My children have rejected me and only see me a couple of hours a week. How could a loving God allow this to happen? I have done nothing to make them feel this way.

- M., via e-mail

 

I'm sorry for your agony. I'm a big supporter of letter writing as a way of dealing with family disputes. Sometimes, the ones on the other side of anger are just not ready to face you or hear you or love you again. If you could put into a letter to them a fulsome statement of your love for them and of your desire to someday be a part of their lives again, perhaps this might begin the turning that the biblical prophet Malachi wrote about in Chapter 4, verse 6: "And he shall turn the heart of the fathers to the children, and the heart of the children to their fathers, lest I come and smite the earth with a curse." May the curse of hatred be turned to love by a loving God.

The mosque at Ground Zero

I've been deluged with responses to my column on the proposed mosque, and I thank all of you for your passionate concern. I remain convinced that most people of good will support the view I endorsed - that proponents of the mosque have an absolute right to build it because of our values. I also believe that the right thing to do is for them to move the mosque because of their own compassion for the families of the 9/11 victims. This must be their choice, however, and they should not be bullied or coerced into relocating the mosque.

 

I would hope they will come to understand, as Pope John Paul II did regarding the proposed convent at Auschwitz in 1984, that sometimes what you have the right to do is not the right thing to do. It is a mark of the greatness of Pope John Paul II that he didn't worry about appearing weak or succumbing to outside pressure. He simply realized that the purpose of a building is more important than the location of the building. If the purpose of the proposed mosque and community center in New York City is to build bridges; this can't be done by burning bridges.
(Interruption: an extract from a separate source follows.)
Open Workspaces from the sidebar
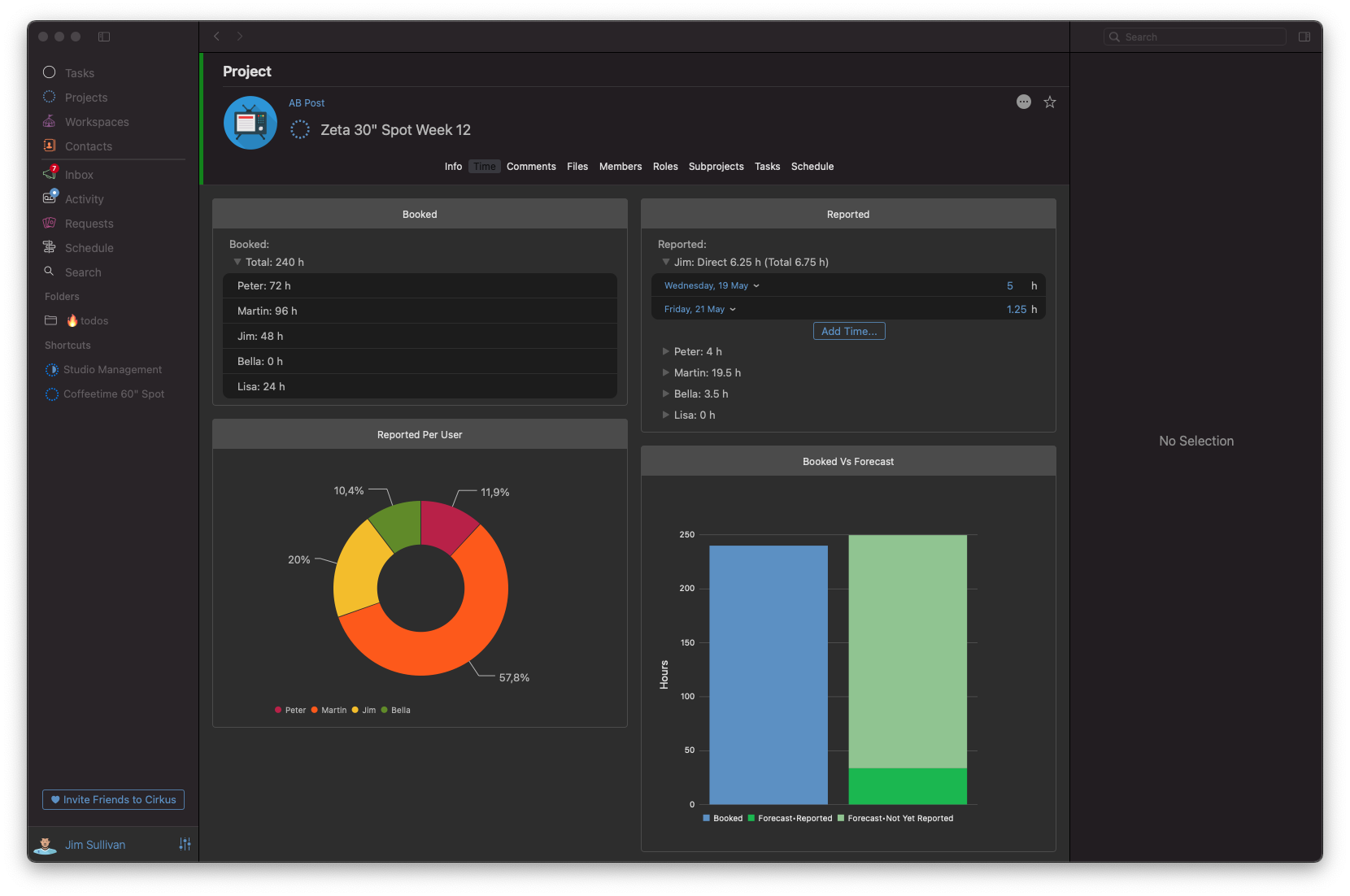coord(97,122)
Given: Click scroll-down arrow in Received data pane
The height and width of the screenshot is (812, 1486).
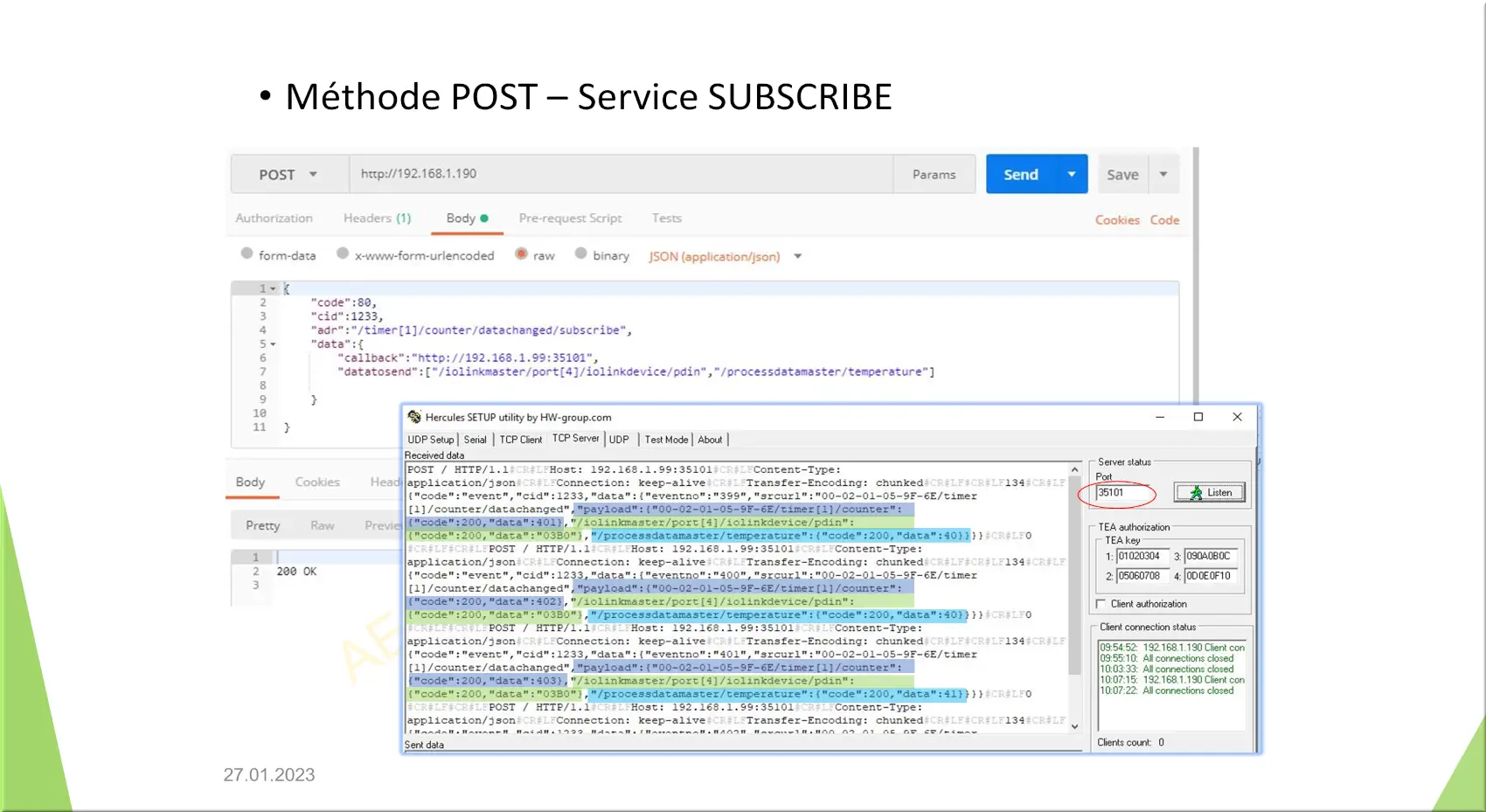Looking at the screenshot, I should [x=1074, y=726].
The part of this controversy that ought to disturb all of us the most, and the part that troubles me in my soul, is the tendency on both sides to demonize those with whom they disagree.

Believing that all those people who oppose the mosque are covert bigots, and believing that all those who support the mosque are covert terrorists, does more than degrade the debate; it also degrades each of us who fall prey to this divisive thinking. We simply cannot live together if we think this way.

I'm thinking of the old Jewish legend that asks why God made just one person (Adam) at first. The answer given is that God never wanted anyone to be able to say in times to come, "My ancestor was greater than your ancestor." I'm thinking about the true story of an officer in Abraham Lincoln's cabinet who protested to the president about his practice of always mentioning the number of Confederate dead at cabinet meetings.

"Who are they to us, Mr. President?" Lincoln answered: "Thank God, the world is larger than your heart."

I'm thinking about the teaching of Rabbi Nachman, who died 200 years ago this year. One day, he was walking down the street and suddenly stopped short and pointed to a man across the street. He asked his students, who were walking with him, "Who is that walking across the street?" They looked and said, "That is nobody. It is just the man who draws water for the village." He yelled at them, "You are not my students and you will never be my students until you can look across the street and say to me, 'Rebbe, that is the image of God walking across the street.' "

I am not naive. To those who want war with us, they shall have war, but I refuse to believe the worst about my Muslim neighbors. I hope they have the generosity of spirit to move the mosque even if they don't legally have to. The solutions to the mosque controversy and to the problems of our world will not come from a zoning board or a courthouse. The solutions will come from the human heart.